**Reading text:**
• • • • • • •

That's basically a statement of the meta problem!
Which, I agree, I don't know how to explain without consciousness influencing behavior. But I also don't know how to explain how consciousness could influence behavior. So, clearly I am confused...
I'll be more frank in this reply than I normally aspire to be:
There is *lots* of talk about consciousness in the world (including this post and this comment and so on, we even have a word for it, "consciousness"), so *clearly* it does influence behavior and the evidence for that is really as clear and abundant as the sky being blue or whatever. In light of this there is no way you can hold onto the idea that "consciousness isn't supposed to influence behavior". There is no way to defend that as anything but ideology against the evidence (e.g. the sheer fact of this conversation).
What this does for our world view as materialists I think can be something of a "crisis of faith". Where this will lead is anyone's guess, but I implore you to take it seriously! Good luck, and I look forward to continue consuming the Dynomight blogosphere, wherever it leads.
No need to implore, I take it seriously already. The thing is, if consciousness is actually influencing behavior (which, I agree, is at least what *seems* to be happening) then I don't understand how it's possible to square that with our current understanding of science. I'm not saying that consciousness *isn't* influencing behavior, just that however this issue is resolved, it's going to be very surprising.

• • • • • • •

**Records:**

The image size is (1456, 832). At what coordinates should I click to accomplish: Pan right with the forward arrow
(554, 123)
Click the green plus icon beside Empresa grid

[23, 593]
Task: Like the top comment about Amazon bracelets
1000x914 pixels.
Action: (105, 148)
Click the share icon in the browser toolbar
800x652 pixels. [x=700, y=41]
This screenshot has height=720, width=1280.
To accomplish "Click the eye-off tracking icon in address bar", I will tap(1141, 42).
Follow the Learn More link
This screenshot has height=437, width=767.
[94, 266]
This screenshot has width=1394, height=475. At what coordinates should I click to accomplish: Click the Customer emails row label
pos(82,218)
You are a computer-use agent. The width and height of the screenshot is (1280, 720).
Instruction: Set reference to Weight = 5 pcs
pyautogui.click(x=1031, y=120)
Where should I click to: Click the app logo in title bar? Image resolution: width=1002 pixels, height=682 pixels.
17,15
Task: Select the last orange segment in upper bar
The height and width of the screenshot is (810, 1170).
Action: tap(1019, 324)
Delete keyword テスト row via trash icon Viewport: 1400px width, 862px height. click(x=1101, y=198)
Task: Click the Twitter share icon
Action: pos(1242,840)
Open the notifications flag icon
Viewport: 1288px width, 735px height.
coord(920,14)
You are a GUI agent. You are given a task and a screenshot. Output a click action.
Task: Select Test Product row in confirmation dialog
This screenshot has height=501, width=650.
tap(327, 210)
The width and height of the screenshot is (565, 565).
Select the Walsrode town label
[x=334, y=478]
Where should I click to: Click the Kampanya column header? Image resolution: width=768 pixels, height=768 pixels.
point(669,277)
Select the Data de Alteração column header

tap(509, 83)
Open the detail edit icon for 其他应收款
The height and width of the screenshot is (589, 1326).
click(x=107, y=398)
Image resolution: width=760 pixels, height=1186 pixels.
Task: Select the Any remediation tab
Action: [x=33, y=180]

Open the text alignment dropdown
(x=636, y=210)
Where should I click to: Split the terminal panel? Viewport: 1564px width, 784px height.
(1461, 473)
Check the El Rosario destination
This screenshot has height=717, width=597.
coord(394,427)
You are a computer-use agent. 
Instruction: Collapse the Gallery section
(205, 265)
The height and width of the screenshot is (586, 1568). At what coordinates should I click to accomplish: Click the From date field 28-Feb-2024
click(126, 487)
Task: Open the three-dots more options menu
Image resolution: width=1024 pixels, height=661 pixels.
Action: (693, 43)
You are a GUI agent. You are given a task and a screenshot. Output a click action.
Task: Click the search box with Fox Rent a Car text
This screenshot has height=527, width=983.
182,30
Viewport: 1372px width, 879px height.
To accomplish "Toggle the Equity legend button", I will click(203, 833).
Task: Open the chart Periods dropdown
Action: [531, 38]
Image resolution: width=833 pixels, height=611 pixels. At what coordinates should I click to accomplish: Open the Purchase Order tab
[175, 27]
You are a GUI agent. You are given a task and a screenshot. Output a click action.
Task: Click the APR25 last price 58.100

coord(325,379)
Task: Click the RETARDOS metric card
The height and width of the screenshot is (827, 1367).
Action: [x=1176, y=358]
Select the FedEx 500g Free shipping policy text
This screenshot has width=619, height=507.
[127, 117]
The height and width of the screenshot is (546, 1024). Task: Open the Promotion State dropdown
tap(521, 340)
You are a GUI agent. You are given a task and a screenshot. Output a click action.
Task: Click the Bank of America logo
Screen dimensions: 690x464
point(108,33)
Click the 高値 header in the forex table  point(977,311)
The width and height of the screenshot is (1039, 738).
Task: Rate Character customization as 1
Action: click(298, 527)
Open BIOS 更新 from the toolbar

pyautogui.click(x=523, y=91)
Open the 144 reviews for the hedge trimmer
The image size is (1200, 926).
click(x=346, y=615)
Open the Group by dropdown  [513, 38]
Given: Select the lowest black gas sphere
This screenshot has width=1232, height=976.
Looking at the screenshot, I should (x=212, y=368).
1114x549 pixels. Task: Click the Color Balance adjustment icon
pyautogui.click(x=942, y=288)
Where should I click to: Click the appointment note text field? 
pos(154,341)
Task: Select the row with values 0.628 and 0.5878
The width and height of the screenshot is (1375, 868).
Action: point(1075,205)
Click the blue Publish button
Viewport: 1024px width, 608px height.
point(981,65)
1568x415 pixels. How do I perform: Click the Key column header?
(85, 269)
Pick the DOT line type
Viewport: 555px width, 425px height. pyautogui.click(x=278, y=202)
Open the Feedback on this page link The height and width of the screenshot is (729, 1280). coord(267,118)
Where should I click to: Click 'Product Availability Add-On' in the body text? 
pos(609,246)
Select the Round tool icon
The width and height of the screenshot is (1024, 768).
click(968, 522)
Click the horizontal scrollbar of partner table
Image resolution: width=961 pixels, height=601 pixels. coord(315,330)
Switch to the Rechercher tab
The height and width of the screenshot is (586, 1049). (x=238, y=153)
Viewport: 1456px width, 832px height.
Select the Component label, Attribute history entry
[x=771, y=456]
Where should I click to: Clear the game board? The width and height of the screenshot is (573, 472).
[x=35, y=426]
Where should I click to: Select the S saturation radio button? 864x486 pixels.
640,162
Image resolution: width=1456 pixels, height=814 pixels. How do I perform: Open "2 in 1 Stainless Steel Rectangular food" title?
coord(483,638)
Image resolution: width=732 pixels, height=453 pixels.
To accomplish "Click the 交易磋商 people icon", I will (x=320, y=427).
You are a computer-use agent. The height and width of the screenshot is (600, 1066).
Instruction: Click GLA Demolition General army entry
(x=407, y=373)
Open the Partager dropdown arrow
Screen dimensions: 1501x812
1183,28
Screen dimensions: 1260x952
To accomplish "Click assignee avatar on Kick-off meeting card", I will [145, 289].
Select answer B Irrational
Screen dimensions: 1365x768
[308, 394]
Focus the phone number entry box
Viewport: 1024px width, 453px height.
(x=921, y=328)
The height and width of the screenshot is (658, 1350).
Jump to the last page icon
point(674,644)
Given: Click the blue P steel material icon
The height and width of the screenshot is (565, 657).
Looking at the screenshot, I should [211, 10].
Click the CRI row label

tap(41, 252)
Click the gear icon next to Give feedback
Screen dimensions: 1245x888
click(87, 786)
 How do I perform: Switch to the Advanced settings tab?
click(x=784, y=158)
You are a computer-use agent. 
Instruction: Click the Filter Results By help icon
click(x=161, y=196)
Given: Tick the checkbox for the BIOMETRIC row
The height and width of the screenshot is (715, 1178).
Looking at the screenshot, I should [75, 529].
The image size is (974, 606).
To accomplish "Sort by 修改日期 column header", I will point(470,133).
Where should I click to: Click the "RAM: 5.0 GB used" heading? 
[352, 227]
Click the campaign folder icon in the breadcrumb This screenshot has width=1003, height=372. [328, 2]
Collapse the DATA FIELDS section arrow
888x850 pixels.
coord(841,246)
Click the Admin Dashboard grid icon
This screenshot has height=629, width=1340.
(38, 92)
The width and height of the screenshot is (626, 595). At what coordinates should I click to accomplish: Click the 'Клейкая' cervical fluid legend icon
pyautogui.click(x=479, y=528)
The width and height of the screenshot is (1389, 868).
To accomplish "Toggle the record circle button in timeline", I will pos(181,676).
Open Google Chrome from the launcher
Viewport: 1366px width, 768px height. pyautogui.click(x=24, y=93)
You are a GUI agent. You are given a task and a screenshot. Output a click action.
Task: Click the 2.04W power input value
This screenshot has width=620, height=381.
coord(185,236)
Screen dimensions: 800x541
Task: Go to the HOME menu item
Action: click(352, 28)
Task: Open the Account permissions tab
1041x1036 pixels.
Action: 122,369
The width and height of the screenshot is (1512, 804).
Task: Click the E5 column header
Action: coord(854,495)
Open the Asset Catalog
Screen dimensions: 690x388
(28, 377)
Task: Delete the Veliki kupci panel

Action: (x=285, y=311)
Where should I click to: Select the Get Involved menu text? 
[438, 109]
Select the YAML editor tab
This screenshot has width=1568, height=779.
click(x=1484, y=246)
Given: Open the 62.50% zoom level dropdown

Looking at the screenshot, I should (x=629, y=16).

• • • • • • •

**What you have to do:** Can you give the consciousness text again, starting at "What this does" and ending at "wherever it leads.", with "materialists" swapped for "physicalists"?

**Expected output:**
What this does for our world view as physicalists I think can be something of a "crisis of faith". Where this will lead is anyone's guess, but I implore you to take it seriously! Good luck, and I look forward to continue consuming the Dynomight blogosphere, wherever it leads.